MAP is the standard chemotherapy regimen for high-grade osteosarcoma, combining high-dose methotrexate, doxorubicin (Adriamycin), and cisplatin. It forms the backbone of pre- and post-operative (perioperative) chemotherapy for resectable osteosarcoma.
High-grade, resectable, non-metastatic osteosarcoma — pre-operative (neoadjuvant) and post-operative (adjuvant) chemotherapy.
MAP (perioperative, every 3 weeks):
Pre-op cycles 1–2: High-dose methotrexate 12 g/m² IV over 4 hours (with leucovorin rescue), doxorubicin 75 mg/m² IV, cisplatin 100–120 mg/m² IV.
Post-op cycles: Continue MAP for additional cycles based on histologic response. Leucovorin rescue mandatory after high-dose MTX. Monitor methotrexate levels. Aggressive hydration with cisplatin cycles.
Myelosuppression (90%), Nausea/Vomiting (80%), Mucositis (50%), Alopecia (85%), Cardiotoxicity (10%), Nephrotoxicity (20%), Ototoxicity (30%), Fatigue (75%)
Adverse reaction frequencies reflect combination regimen data. Consult individual prescribing information for complete details.

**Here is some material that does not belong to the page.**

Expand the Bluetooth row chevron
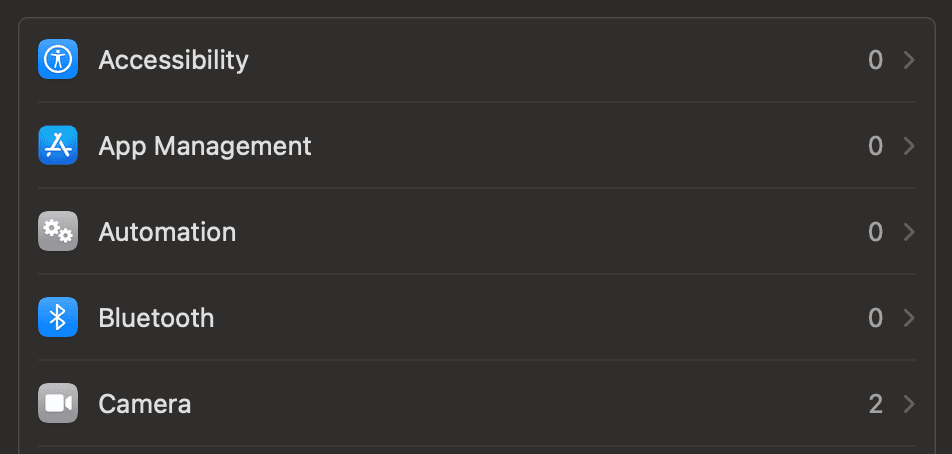point(909,318)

MAP achieves cytotoxicity through three distinct mechanisms: High-dose Methotrexate inhibits dihydrofolate reductase (DHFR), depleting tetrahydrofolate required for purine and thymidylate synthesis. Doxorubicin intercalates into DNA, inhibits topoisomerase II, and generates free radicals. Cisplatin forms intrastrand and interstrand DNA cross-links. Leucovorin rescue after MTX rescues normal tissues while tumor cells (deficient in leucovorin transport) die.